Sometimes treatment includes prescription medicine to prevent nausea and vomiting or diarrhea. Nonprescription medication is available for the treatment of diarrhea and is very effective. If you use it, make sure you use the dose recommended on the package.
If you have been vomiting for more than a day or have had diarrhea for over 3 days, call your health care provider. You may need to have a physical exam to rule out more serious problems and to check for dehydration. You may also need to have lab tests to determine whether bacteria or protozoa are causing your illness.

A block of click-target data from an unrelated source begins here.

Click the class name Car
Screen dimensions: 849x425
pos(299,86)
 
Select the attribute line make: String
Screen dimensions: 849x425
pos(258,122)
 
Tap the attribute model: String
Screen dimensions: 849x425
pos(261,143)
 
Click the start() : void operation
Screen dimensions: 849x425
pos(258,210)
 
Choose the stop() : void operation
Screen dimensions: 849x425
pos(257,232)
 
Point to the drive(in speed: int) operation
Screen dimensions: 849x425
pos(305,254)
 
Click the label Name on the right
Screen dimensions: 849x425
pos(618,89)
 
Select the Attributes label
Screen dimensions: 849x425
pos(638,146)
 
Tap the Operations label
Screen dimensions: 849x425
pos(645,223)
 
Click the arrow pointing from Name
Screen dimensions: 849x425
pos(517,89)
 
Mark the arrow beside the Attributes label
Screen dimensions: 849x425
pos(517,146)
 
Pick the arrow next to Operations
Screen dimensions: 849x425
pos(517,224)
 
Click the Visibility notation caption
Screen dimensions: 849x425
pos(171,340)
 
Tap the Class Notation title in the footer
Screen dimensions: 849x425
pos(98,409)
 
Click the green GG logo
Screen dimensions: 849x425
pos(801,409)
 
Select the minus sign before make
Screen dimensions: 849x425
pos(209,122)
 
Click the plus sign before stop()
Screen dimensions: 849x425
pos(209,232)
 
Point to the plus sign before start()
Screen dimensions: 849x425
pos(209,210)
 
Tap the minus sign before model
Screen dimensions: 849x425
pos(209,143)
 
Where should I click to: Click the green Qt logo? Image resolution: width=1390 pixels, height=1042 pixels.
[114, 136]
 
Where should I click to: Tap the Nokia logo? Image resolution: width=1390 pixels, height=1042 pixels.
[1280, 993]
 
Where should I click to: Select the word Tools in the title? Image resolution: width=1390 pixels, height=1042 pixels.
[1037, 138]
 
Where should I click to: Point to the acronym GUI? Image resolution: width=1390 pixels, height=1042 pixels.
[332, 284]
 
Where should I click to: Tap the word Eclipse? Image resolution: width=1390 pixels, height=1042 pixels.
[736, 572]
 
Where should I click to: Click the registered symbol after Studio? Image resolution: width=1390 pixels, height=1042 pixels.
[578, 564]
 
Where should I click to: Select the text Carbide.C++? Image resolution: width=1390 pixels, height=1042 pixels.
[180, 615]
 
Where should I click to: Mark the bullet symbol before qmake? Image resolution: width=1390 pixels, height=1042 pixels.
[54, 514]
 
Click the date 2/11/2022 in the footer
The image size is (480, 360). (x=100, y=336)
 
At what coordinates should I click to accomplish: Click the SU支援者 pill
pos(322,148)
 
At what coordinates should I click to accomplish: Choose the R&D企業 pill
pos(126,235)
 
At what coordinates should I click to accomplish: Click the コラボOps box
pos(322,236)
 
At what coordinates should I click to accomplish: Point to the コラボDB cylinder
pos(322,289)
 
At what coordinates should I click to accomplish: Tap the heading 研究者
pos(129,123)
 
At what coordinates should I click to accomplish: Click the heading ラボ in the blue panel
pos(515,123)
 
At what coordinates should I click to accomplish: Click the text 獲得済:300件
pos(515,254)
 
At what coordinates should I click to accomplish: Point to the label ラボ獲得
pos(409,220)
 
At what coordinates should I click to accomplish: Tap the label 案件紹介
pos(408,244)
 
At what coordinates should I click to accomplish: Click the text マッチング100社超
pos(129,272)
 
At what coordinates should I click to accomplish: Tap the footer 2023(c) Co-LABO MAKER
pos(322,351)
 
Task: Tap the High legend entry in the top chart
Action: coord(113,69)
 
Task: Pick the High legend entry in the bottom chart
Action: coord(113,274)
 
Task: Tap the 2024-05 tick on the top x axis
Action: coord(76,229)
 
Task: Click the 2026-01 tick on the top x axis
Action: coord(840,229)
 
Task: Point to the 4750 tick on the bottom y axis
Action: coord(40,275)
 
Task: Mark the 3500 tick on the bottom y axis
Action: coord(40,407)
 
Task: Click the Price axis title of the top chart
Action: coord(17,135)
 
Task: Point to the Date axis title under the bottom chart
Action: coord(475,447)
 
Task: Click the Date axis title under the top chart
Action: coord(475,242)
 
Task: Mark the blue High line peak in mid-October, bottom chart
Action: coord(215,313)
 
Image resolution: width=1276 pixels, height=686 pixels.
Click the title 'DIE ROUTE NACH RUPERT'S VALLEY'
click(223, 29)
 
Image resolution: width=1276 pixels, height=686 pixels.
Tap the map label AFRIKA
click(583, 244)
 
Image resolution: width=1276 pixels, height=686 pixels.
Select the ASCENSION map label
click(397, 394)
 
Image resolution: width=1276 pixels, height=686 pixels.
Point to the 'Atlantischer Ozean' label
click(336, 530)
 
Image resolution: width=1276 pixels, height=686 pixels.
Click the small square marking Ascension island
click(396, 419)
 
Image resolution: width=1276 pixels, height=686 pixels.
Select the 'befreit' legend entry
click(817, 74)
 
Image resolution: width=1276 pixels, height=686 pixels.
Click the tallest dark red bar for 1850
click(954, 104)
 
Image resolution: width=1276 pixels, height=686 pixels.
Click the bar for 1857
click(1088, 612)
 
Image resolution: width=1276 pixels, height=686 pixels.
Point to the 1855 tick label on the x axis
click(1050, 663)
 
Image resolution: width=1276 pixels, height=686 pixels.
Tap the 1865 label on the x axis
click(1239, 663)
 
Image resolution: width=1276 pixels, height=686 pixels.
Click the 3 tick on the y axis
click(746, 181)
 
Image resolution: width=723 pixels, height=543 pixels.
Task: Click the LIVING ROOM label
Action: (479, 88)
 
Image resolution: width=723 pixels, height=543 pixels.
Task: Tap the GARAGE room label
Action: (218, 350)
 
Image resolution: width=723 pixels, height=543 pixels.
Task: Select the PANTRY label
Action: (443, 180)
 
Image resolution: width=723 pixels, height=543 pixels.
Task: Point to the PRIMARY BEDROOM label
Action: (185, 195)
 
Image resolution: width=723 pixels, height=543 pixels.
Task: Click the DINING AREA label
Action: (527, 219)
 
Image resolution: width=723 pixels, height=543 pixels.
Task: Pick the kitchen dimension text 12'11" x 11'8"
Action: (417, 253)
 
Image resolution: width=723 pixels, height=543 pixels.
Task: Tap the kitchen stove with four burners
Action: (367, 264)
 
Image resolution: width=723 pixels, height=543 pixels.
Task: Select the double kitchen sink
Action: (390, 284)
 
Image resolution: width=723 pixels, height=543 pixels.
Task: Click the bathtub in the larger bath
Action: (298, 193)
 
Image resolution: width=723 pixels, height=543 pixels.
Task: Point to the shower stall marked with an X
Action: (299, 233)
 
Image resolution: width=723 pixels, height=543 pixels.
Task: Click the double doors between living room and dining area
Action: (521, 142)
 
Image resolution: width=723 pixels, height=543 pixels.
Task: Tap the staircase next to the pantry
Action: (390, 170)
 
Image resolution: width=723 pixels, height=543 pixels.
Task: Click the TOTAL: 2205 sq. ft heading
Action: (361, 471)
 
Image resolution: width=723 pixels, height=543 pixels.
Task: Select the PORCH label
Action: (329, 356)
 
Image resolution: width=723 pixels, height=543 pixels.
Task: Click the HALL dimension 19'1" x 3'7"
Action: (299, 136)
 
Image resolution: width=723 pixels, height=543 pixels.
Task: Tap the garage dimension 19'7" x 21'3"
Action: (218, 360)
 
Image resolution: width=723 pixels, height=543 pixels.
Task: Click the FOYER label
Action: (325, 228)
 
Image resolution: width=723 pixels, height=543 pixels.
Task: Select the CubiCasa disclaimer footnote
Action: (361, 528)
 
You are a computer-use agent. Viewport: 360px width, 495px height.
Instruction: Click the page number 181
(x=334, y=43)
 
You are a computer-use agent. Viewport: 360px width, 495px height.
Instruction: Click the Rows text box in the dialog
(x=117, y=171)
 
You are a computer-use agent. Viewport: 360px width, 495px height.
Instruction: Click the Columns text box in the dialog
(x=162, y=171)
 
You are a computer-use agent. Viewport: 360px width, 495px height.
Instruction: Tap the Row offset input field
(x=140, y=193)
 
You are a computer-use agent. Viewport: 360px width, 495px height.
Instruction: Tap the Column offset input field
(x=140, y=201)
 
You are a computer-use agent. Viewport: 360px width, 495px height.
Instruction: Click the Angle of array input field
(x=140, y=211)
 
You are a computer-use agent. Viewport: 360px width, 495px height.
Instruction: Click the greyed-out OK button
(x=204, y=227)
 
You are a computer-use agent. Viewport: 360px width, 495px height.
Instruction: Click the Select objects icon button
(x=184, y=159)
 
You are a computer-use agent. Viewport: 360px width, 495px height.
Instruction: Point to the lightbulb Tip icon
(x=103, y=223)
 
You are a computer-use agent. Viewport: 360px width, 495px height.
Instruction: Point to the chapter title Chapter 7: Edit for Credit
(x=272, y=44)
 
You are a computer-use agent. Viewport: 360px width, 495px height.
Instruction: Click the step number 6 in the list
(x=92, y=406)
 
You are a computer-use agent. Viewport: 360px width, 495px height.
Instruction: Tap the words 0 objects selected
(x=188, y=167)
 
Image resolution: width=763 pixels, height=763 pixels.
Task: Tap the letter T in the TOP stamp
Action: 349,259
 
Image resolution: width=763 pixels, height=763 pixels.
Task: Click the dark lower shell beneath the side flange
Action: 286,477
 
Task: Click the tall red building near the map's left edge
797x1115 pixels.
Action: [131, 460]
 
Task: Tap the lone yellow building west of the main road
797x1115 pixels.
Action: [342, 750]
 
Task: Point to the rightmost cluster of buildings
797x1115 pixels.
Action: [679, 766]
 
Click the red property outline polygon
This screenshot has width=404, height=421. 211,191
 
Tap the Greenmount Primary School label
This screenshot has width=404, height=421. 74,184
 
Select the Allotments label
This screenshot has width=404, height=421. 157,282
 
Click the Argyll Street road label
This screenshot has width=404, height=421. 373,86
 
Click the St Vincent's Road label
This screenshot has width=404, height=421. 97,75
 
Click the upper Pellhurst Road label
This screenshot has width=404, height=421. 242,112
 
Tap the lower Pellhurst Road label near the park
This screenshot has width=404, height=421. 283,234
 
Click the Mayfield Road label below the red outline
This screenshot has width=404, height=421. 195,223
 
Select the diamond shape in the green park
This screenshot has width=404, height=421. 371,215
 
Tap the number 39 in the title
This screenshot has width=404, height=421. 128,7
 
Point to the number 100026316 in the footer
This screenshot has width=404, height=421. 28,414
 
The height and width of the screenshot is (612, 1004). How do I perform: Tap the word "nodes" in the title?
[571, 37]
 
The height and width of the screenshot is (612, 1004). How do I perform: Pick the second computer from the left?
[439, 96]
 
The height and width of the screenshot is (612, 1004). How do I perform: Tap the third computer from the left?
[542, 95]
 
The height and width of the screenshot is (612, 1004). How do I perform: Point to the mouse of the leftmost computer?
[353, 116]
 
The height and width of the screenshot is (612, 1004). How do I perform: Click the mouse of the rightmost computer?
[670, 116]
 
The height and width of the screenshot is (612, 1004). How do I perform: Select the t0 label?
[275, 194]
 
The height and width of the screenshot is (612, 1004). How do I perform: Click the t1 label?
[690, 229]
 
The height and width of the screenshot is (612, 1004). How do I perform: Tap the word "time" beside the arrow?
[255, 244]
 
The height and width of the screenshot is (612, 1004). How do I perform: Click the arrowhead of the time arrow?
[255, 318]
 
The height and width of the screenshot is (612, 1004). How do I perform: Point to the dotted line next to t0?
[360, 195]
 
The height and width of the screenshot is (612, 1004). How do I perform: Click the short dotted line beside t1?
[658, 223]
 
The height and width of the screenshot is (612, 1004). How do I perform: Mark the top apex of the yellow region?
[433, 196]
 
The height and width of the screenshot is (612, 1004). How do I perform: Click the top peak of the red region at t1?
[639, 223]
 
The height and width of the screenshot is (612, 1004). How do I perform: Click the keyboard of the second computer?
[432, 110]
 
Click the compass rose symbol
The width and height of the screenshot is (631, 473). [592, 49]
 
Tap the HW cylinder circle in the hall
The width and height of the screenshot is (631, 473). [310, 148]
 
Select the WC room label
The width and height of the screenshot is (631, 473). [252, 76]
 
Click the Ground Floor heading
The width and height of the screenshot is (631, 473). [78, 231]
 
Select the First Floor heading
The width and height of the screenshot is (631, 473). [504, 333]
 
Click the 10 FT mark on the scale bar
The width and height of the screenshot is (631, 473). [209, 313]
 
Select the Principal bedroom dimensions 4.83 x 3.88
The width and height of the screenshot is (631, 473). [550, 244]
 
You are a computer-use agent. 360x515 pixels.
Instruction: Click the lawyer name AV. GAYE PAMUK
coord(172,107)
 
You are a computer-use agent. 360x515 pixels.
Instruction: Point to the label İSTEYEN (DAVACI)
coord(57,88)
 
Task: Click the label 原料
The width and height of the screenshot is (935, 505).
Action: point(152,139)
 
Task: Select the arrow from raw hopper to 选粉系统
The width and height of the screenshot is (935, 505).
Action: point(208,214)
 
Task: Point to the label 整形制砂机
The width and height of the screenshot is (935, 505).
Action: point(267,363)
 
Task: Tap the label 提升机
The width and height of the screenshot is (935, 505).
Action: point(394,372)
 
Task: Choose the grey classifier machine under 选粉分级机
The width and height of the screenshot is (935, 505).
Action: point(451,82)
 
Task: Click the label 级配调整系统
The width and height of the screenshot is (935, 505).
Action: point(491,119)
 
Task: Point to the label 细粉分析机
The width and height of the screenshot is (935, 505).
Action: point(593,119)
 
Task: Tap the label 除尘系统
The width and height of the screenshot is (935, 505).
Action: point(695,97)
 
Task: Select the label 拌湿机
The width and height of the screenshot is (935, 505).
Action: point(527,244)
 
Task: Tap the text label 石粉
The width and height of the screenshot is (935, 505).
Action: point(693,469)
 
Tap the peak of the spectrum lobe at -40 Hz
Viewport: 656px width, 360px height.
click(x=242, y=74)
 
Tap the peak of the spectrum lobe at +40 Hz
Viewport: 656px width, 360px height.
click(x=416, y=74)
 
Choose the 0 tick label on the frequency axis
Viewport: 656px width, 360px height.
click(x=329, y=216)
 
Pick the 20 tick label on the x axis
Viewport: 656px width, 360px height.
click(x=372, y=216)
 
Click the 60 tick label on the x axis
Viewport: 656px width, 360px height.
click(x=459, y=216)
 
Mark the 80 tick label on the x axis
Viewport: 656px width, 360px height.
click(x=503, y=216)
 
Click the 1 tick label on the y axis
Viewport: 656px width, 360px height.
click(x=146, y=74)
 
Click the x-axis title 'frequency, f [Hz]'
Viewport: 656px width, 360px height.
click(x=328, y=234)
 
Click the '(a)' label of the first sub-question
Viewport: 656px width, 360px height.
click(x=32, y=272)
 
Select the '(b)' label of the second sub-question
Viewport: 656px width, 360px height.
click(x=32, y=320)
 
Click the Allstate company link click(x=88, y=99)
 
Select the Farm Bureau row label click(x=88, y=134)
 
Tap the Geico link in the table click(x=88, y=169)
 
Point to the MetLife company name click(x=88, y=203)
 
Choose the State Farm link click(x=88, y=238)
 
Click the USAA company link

Dehydration is a potentially serious complication of stomach flu. It can occur if your body loses too much fluid because you keep vomiting or having diarrhea. If you are severely dehydrated, you may need to be given fluids intravenously (IV). In children and the elderly, dehydration can quickly become life-threatening.
How long do the effects last?
Stomach flu rarely lasts longer than 1 to 3 days. However, it may be 1 to 2 weeks before your bowel habits return completely to normal.
Call your health care provider if:
- You continue to have severe symptoms for more than 2 or 3 days.
- Minor symptoms persist for several days (for example, loss of appetite, nausea, diarrhea).
- You develop symptoms that are not usually caused by stomach flu, such as blood in your vomit or bloody diarrhea.
How can I take care of myself?
Rest your stomach and intestines by following the guidelines above, but make sure you prevent dehydration by drinking enough liquids. Drink just small amounts frequently during the vomiting phase of your illness.
What can I do to help prevent stomach flu?
The single, most helpful way to prevent the spread of stomach flu is frequent, thorough handwashing. Also, avoid contact with the body fluids of an infected person, including saliva.